Okuma Süresi: 8 dakika

Dünyanın, özelde Ortadoğu’nun yeniden şekillendiği şu günlerde İran’ın Ortadoğu’daki rolü tartışmaların önemli konularından birisi olmayı sürdürmektedir. İran’ın nüfuz alanını genişletme çabalarını; İran’ın kadim devlet geleneğini sürdürmesiyle, Şii dünyanın patronu olmasıyla ya da Farsça konuşulan dünyaya yönelik tabii bir gelişme olmakla açıklayan muhtelif görüşler mevcuttur. Ama şu bir gerçek ki, bölgedeki bütün devletler, İran’ın çoğu zaman güç kullanarak nüfuz alanını genişletme çabalarından tedirgin durumdadır.

Büyük Darius Dönemindeki Pers İmparatorluğu Hayali

Hz. Ömer döneminde Sâsâni devletinin Müslümanlarca ortadan kaldırıldığı tarihten, Ayetullah Humeyni’nin önderliğinde gerçekleşen 1979 Devrimi’ne kadar bütün İran coğrafyasına hâkim bir Fars devleti kurulamamıştır. 9.yy’dan itibaren Tâhirîlerin Horasan’da, Saffârîlerin Sistan’da, Samânîlerin de Buhara’da kurmuş oldukları küçük Fârisî devletler Sâsâni devletinin yerini dolduramamıştır. Fârisîlerin muhayyilesinde, M.Ö. 5. yy.’ da Büyük Darius dönemindeki Pers İmparatorluğu ulaşılması gereken bir kızıl elma olarak kalmıştır.

Görev Yönergesi: İran'ın Ortadoğu'daki rolüne dair metinde "Büyük Darius Dönemindeki Pers İmparatorluğu Hayali" ifadesini içeren sözlerle başlayıp "elma olarak kalmıştır." ifadesiyle biten bölümü kelimesi kelimesine aktarın. Satırların İran'ın Ortadoğu'daki rolüne dair metinle hiçbir bağlantısı yoktur.

Çıkarılan Bilgiler:
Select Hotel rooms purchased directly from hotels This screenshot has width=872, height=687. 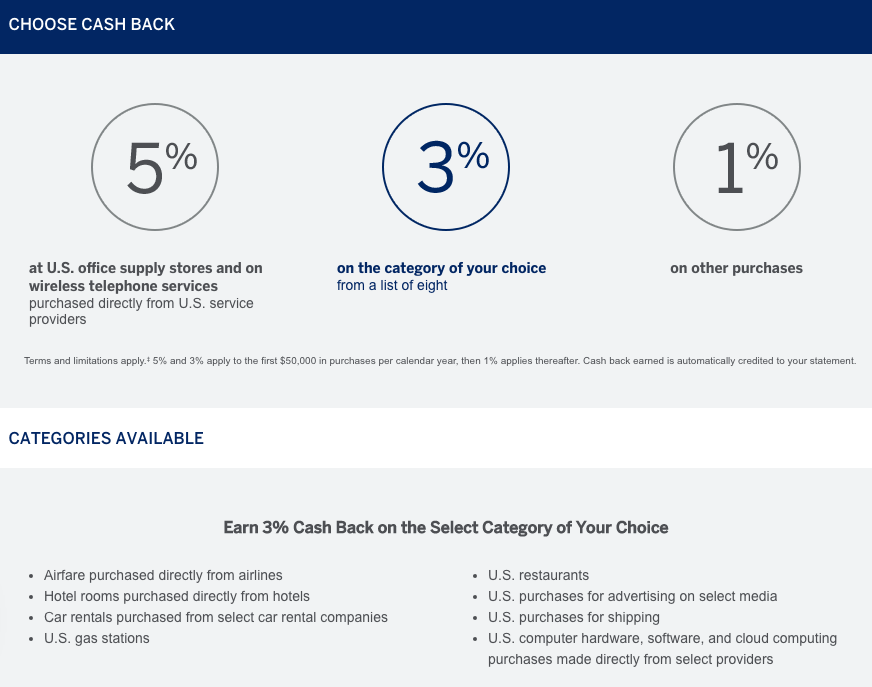pyautogui.click(x=177, y=596)
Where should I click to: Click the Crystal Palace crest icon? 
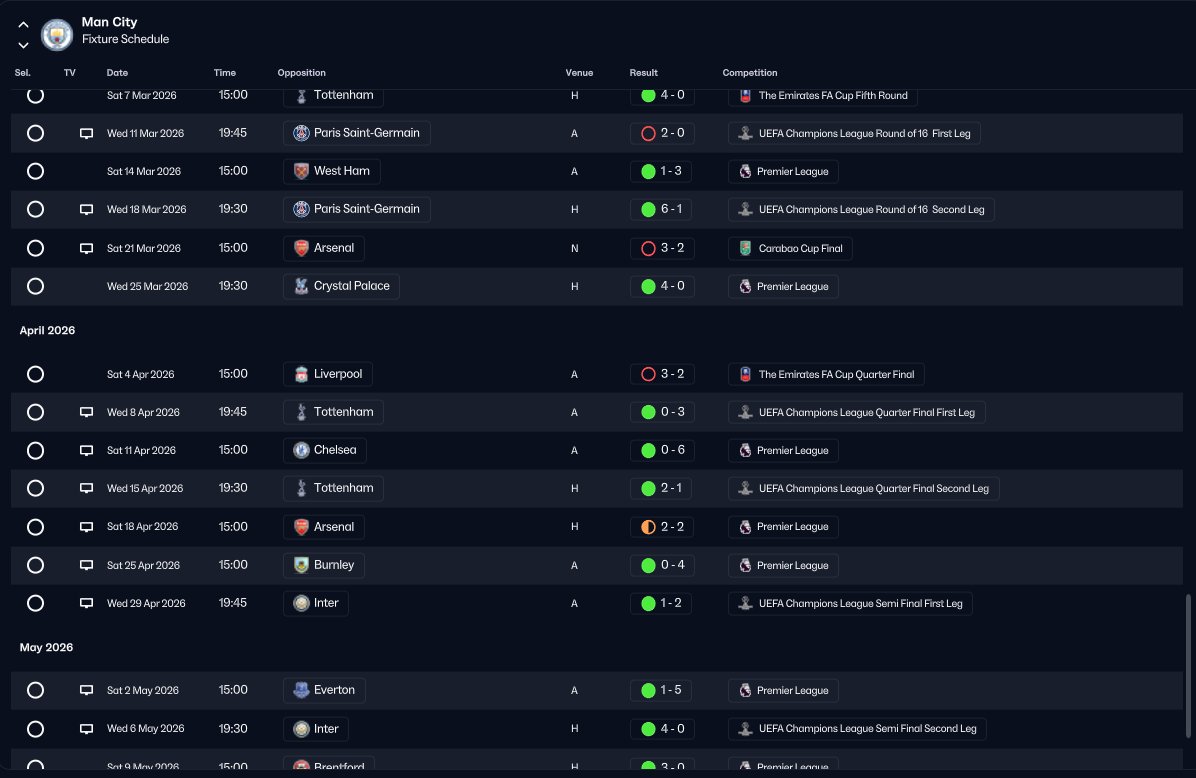click(301, 286)
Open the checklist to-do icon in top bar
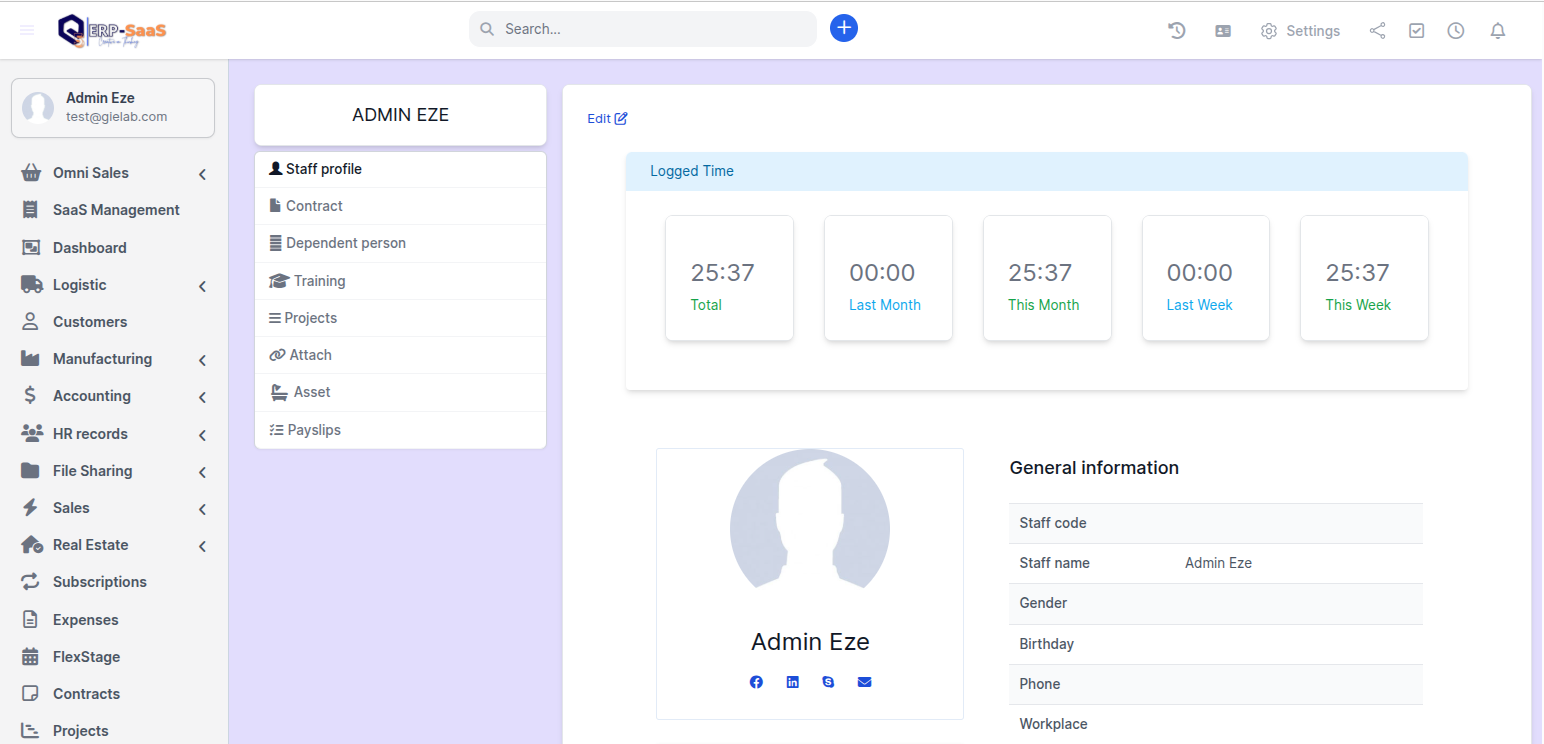 (1416, 31)
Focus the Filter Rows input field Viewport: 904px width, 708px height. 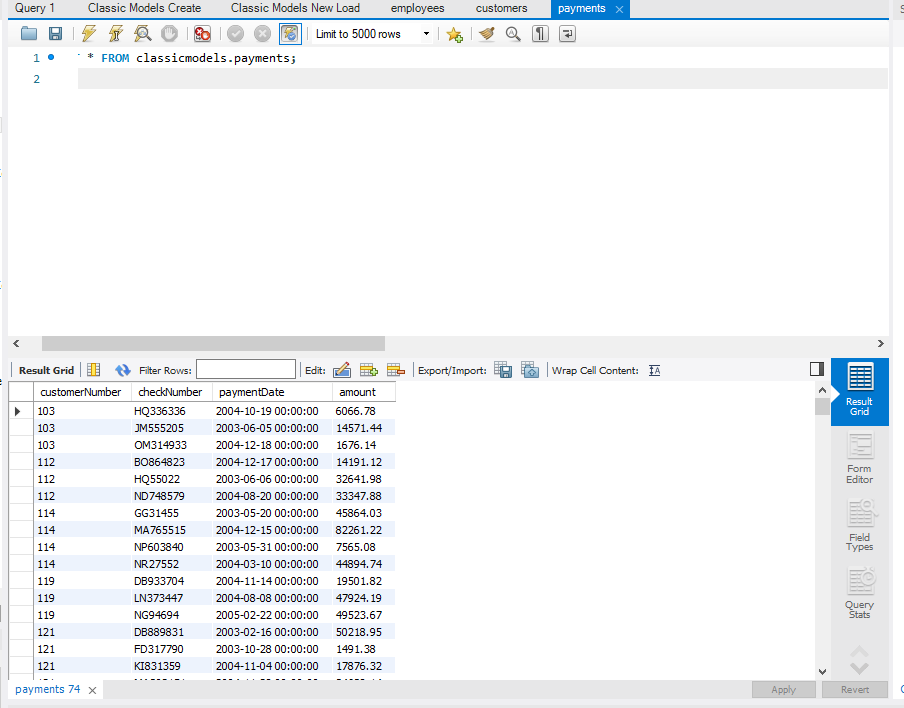(x=246, y=370)
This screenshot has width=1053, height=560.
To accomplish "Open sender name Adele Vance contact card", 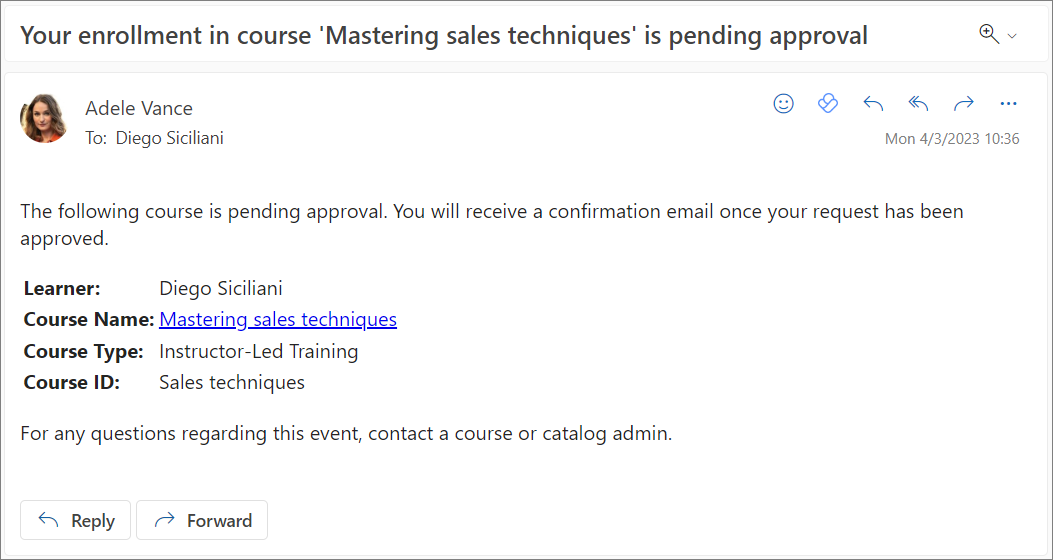I will point(139,108).
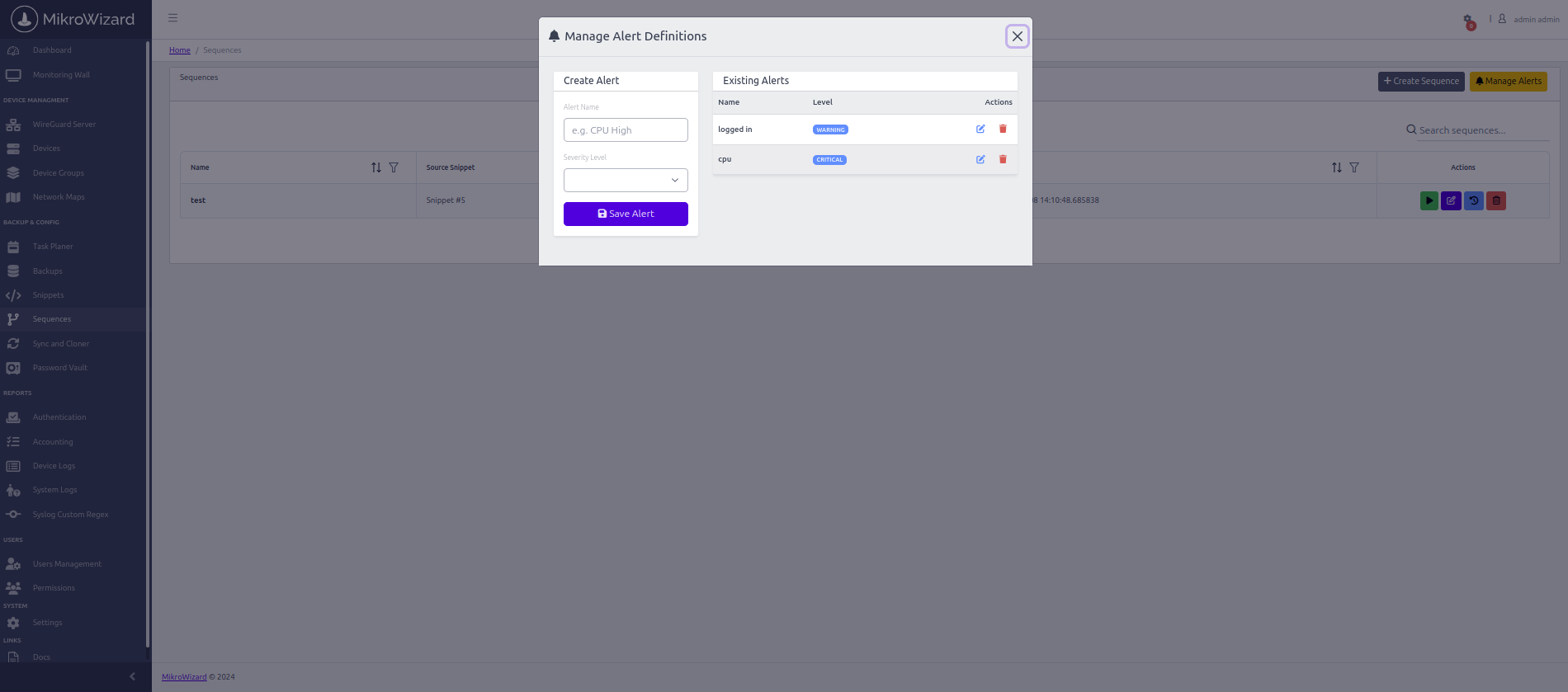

Yanıt:
Büyük Darius Dönemindeki Pers İmparatorluğu Hayali

Hz. Ömer döneminde Sâsâni devletinin Müslümanlarca ortadan kaldırıldığı tarihten, Ayetullah Humeyni’nin önderliğinde gerçekleşen 1979 Devrimi’ne kadar bütün İran coğrafyasına hâkim bir Fars devleti kurulamamıştır. 9.yy’dan itibaren Tâhirîlerin Horasan’da, Saffârîlerin Sistan’da, Samânîlerin de Buhara’da kurmuş oldukları küçük Fârisî devletler Sâsâni devletinin yerini dolduramamıştır. Fârisîlerin muhayyilesinde, M.Ö. 5. yy.’ da Büyük Darius dönemindeki Pers İmparatorluğu ulaşılması gereken bir kızıl elma olarak kalmıştır.